A better way to think of it is that a wing creates *circulation* as it moves through the air. That is, the airflow around a wing can be described as the sum of two flows: A translational flow from fore to aft, and a circulating flow moving aft above the wing and forward below the wing (makes sense if you think of upwash in front of the wing, higher velocity above, lower velocity below, and downwash behind the wing, right?). The circulation results in the pressure differential and therefore the lift. It's not necessary even to have an "airfoil" to create circulation--it can also be done with rotation--that's why golf balls slice and baseballs curve. (If you want to see another cool demo for this, take a plain Bic pen, take the cap off the end and pull the ink stick out of it so you have a straight, hollow tube and scuff it lightly with sandpaper. Set it on a smooth table or countertop, and press down hard with a couple of fingers from each hand, then roll your fingers back so that the pen shoots forward with as much forward velocity and backspin as you can get. Watch the pen fly).

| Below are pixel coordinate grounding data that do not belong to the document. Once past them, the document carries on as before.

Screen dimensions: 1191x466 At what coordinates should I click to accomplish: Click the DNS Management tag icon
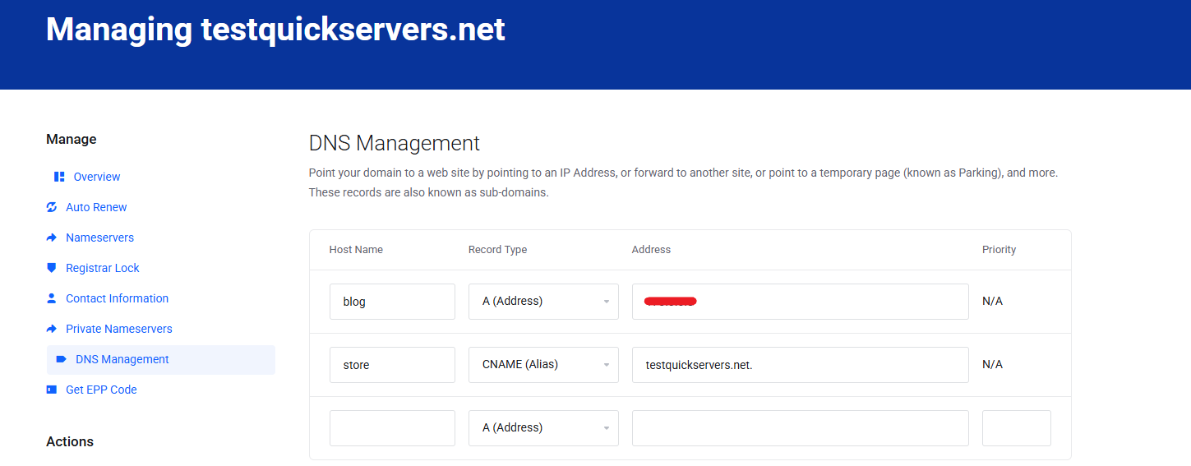click(x=61, y=359)
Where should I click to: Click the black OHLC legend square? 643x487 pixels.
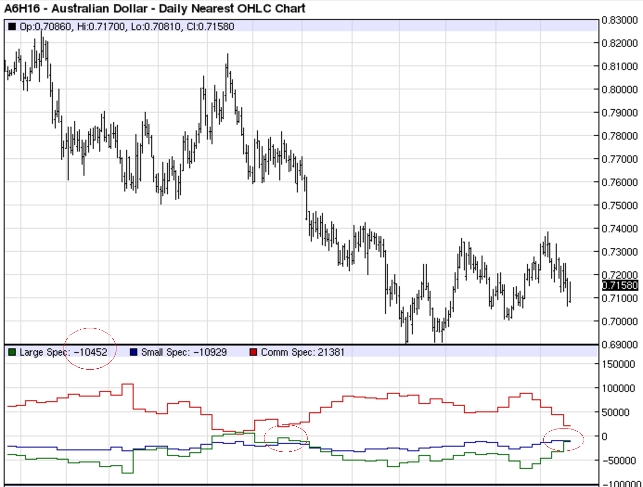coord(12,27)
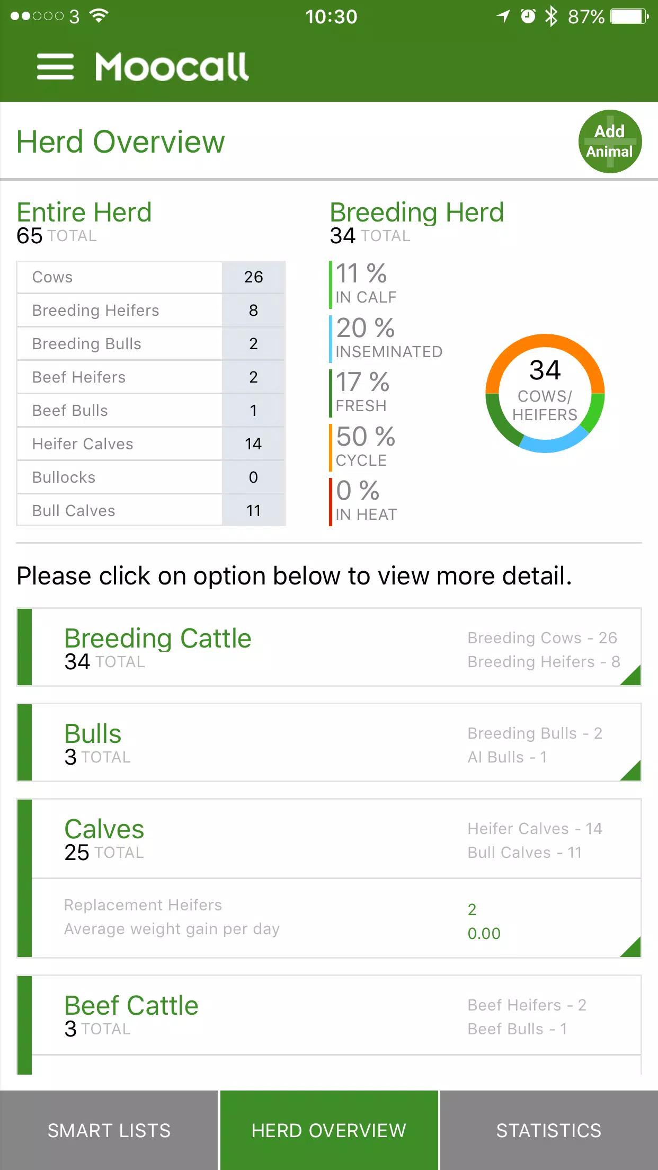The height and width of the screenshot is (1170, 658).
Task: Tap the battery indicator icon
Action: (629, 16)
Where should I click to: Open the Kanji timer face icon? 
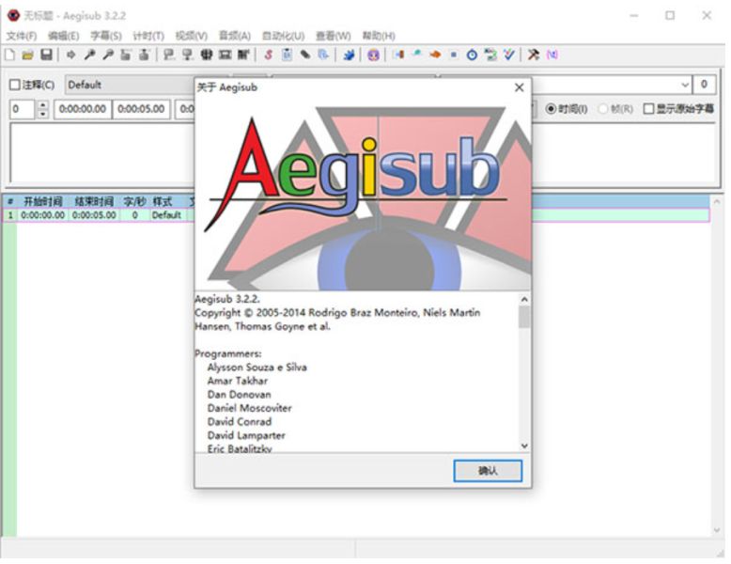[373, 55]
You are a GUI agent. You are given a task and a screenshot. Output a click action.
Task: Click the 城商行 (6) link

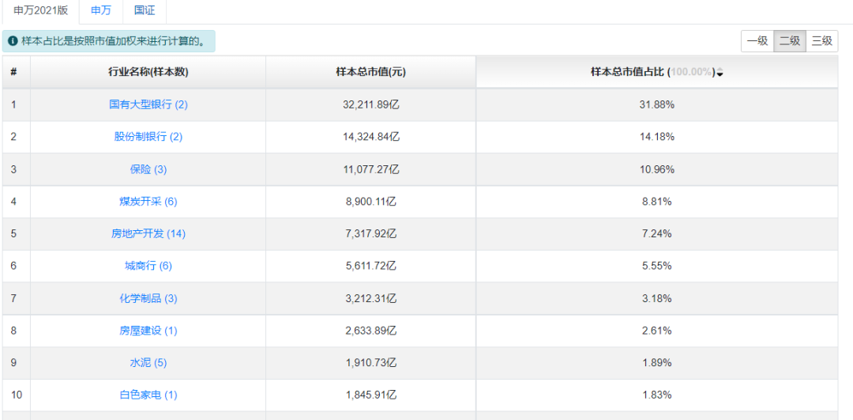click(148, 267)
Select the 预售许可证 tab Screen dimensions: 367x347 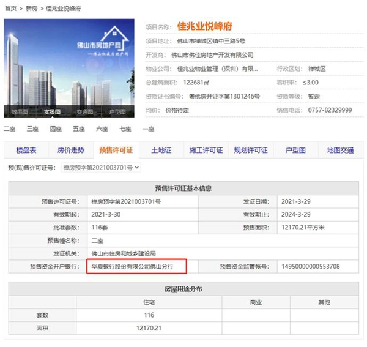[x=116, y=151]
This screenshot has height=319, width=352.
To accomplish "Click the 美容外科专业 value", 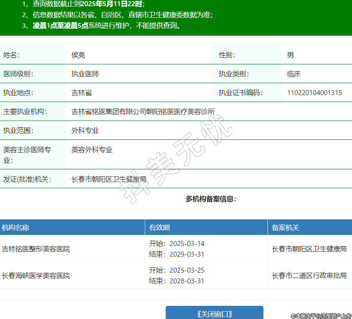I will pyautogui.click(x=92, y=150).
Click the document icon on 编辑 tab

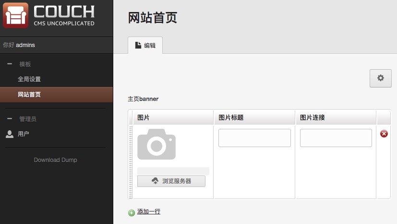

Airfoils are carefully designed to achieve this circulation by their shape and angle of attack (rather than by rotation) while creating as little drag as possible. They are most efficient at the speed and angle of attack for which they were designed, but most of them can create some lift even when quite far from their design point--even when inverted. Symmetrical airfoils are just one case of a not-the-most-efficient-possible airfoil--they still create circulation by virtue of angle of attack and the viscous nature of air, the same as a non-symmetrical airfoil.

This is a plain jane description of the Kutta-Joukowski Theorem. My Aero Eng (nerd) side got a little too excited when I read this.
 
CRJ series have supercritical wings as well. The simplistic way one of our instructors described it to us always kind of stuck with me. You create lift on a "normal" airfoil by accelerating the air over the top of the wing which causes a low pressure area with regards to the underside of the wing.....As you get above about mach .70 this can cause some supersonic flow over portions of the wing (critical mach number) and all of it's associated drag/tuck issues. A supercritical airfoil creates the same pressure differential only it doesn't do it by accelerating air over the top of the wing camber (supercritical wings are relatively flat on top). Instead it does it by decelerating the airflow across the underside of the wing due to its concave shape.This causes lower velocity over the top of the wing (less drag) and smaller shock wave which occurs further aft.

Now I'm sure this is a very "grade school" explanation and somebody will surely quote something from Naval Aviators but it helped me wrap my head around the concept as a new hire a bit.